The proposed increase was sponsored by Sen. Edward Kennedy, D-Mass., and turned down in the Senate by a vote of 51 against the boost and 49 in favor. Under a Senate agreement, it needed 60 votes to pass.

All the Democrats voted for the wage boost. All the negative votes were cast by Republicans.

Four Republicans voted for it. Three of the four are running for reelection and were probably worried about how voters would react if they knew that their well-heeled senators had turned down a pittance of an increase in the salaries of the lowest paid workers in the country.

The minimum wage was last increased in 1997.

Kennedy called the vote "absolutely unconscionable."

The lawmakers are hardly hurting. They get health insurance, life insurance, pensions, office expenses, ranging from $2 million on up, depending on the population of a state. The taxpayers also pay for their travel, telecommunications, stationery and mass mailings.

AFL-CIO president John Sweeney said the rejection was "outrageous and shocking."

Sweeney said minimum-wage workers "deserve a pay raise -- plain and simple -- no strings attached."

He said it is "appalling that the same right-wing leaders in Congress -- who have given themselves seven pay raises since the last minimum wage increase -- voted down the modest wage increase proposed by the Kennedy amendment."

During the same period since 1997, raises that the Senate has given itself bolstered senatorial pay by $28,000 a year, Kennedy said.

"If we are serious about helping hard-working families, we will give a fair raise to America's low-income workers without taking away essential protections," he added.

The Senate also killed an amendment proposed by Sen.

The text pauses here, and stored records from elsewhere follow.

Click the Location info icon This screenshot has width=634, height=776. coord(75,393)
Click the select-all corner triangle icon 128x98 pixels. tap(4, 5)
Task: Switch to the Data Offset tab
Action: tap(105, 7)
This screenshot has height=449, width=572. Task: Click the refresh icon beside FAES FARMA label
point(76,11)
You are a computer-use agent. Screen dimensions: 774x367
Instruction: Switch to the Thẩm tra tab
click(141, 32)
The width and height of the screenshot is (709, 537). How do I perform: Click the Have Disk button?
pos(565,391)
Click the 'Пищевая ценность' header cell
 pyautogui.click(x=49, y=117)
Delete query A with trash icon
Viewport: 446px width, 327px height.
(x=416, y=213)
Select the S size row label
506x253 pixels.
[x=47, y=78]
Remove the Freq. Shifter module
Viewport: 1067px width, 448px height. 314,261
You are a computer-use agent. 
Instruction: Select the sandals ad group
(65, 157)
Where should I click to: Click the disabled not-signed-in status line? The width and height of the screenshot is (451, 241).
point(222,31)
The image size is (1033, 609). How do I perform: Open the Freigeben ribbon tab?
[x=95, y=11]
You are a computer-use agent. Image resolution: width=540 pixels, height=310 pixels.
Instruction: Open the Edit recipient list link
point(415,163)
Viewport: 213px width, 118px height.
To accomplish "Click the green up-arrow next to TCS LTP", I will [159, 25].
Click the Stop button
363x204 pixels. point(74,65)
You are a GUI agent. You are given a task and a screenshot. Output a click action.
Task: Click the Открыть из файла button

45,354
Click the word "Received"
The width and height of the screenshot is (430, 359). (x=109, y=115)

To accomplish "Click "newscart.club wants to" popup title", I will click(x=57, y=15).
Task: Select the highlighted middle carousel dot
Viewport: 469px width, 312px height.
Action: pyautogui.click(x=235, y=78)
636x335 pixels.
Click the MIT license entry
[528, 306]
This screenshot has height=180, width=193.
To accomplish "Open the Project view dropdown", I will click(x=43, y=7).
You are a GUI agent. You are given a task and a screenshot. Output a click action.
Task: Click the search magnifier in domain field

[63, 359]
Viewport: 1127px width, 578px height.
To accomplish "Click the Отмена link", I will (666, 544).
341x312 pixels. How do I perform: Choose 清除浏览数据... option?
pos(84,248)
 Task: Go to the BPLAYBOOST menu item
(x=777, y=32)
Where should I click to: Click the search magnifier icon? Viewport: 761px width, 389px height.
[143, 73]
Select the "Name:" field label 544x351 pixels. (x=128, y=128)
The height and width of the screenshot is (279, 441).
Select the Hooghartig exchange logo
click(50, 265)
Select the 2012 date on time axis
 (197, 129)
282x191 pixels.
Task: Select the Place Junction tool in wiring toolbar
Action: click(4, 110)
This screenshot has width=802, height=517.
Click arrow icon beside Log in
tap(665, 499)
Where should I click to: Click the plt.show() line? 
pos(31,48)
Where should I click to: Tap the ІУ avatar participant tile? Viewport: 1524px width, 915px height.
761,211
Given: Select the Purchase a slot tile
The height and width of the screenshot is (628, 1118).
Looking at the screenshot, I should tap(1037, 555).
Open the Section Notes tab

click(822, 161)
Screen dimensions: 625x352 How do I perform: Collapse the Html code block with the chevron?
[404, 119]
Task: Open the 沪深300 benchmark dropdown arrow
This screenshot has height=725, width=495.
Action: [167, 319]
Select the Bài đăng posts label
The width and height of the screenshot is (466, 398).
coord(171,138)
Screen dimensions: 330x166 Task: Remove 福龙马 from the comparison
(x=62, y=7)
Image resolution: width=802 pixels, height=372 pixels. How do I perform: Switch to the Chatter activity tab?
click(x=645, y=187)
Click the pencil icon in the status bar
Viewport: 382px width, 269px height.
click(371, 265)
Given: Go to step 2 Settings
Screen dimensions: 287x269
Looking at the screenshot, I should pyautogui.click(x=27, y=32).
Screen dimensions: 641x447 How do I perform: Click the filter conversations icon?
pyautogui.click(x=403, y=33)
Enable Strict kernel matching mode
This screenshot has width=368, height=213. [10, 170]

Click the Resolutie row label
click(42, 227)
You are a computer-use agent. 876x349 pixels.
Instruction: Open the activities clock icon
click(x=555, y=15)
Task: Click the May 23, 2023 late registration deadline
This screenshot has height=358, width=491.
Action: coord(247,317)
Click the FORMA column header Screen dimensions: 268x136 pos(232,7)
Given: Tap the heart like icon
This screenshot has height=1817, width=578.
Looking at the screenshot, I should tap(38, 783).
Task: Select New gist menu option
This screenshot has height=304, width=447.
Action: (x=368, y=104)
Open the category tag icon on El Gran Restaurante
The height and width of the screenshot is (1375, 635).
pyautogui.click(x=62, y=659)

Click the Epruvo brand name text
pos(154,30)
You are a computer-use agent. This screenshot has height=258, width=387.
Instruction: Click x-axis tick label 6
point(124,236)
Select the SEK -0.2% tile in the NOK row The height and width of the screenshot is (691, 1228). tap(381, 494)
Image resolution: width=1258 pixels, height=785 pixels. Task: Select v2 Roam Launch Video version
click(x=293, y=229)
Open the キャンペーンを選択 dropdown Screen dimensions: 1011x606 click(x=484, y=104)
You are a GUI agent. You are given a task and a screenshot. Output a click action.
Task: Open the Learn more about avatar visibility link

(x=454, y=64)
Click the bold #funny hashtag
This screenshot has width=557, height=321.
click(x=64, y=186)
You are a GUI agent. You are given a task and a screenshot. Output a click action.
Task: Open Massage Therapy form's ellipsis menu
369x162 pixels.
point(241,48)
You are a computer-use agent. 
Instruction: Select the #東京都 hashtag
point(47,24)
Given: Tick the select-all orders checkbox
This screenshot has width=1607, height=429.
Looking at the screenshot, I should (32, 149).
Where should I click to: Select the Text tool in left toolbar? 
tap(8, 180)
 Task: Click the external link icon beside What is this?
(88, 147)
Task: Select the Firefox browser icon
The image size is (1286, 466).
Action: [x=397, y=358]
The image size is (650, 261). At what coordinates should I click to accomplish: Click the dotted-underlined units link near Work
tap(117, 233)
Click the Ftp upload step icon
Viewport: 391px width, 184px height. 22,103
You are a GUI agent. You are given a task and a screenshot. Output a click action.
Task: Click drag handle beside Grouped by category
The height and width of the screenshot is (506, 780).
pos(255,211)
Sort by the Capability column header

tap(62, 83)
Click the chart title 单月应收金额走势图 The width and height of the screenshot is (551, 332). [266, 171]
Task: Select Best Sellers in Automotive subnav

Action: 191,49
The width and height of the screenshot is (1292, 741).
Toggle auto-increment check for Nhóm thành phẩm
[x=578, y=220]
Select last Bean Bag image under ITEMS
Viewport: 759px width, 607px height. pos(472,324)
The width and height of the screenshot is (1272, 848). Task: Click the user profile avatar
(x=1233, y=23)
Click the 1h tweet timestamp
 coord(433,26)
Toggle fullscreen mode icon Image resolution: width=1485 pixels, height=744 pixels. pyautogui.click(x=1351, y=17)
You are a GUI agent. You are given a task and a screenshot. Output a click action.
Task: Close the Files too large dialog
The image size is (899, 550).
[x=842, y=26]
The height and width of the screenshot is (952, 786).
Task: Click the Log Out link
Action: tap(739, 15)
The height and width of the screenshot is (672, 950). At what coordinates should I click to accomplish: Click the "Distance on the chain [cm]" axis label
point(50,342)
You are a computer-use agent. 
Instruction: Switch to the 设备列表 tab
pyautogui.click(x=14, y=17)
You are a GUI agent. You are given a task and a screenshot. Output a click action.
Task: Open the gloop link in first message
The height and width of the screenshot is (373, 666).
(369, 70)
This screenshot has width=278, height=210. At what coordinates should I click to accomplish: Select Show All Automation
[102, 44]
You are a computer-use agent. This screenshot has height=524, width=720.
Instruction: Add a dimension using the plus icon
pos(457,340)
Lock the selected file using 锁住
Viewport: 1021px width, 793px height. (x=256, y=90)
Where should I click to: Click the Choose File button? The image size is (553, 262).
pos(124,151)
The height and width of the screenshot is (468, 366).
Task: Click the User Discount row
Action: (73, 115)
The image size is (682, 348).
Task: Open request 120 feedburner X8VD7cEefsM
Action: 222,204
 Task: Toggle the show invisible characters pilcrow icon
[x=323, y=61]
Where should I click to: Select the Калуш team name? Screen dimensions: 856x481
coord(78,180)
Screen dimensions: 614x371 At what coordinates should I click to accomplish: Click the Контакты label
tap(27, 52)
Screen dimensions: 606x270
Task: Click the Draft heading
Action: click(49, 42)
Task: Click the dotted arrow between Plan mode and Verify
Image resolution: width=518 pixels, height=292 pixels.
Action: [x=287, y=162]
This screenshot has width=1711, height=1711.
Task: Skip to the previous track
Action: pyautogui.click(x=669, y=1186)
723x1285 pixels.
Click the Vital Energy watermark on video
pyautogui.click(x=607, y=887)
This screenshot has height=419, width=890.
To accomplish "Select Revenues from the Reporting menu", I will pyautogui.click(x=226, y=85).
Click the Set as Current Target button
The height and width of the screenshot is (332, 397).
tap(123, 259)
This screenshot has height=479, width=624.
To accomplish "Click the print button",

Michael Enzi, R-Wyo., which also would have increased the minimum wage by $1.10 but included drastic measures such as wiping out the 40-hour work week, cutting overtime pay and weakening job safety and health protection.

At the same time, Enzi wanted to sweeten the pot for small business by providing tax and regulatory relief and to exempt small business from the Fair Labor Standards Act.

Kennedy likened the Enzi bill to an "anti-worker poison pill" and said it would "severely hurt millions and millions of workers."

According to the Census Bureau, there are 37 million Americans living in poverty, up 1 million in just a year.

Statements by President George W. Bush since the Gulf Coast hurricane disasters indicate he has a new awareness of the plight of the poor in this country. Katrina and the devastation of New Orleans have made the more affluent realize the hardships suffered by poor families.

When asked about the Kennedy measure, White House press secretary Scott McClellan said Bush "believes that we should look at having a reasonable increase in the minimum wage ... But we need to make sure that, as we do that, that it is not a step that hurts small business or prices people out of the job market."

Bush has not weighed in with his own proposal for a pay hike.

The Senate's action comes at a worrisome time when motorists are paying much more for gasoline and heating bills are expected to rise by 56 percent this winter, according to Kennedy.

As a result, families will have to tighten their belts to pay for the basic necessities.

"It is shameful that in America today, the richest and most powerful nation on earth, nearly a fifth of all children go to bed hungry at night because their parents, many of whom are working full time at the minimum wage, still can't make ends meet," Kennedy said.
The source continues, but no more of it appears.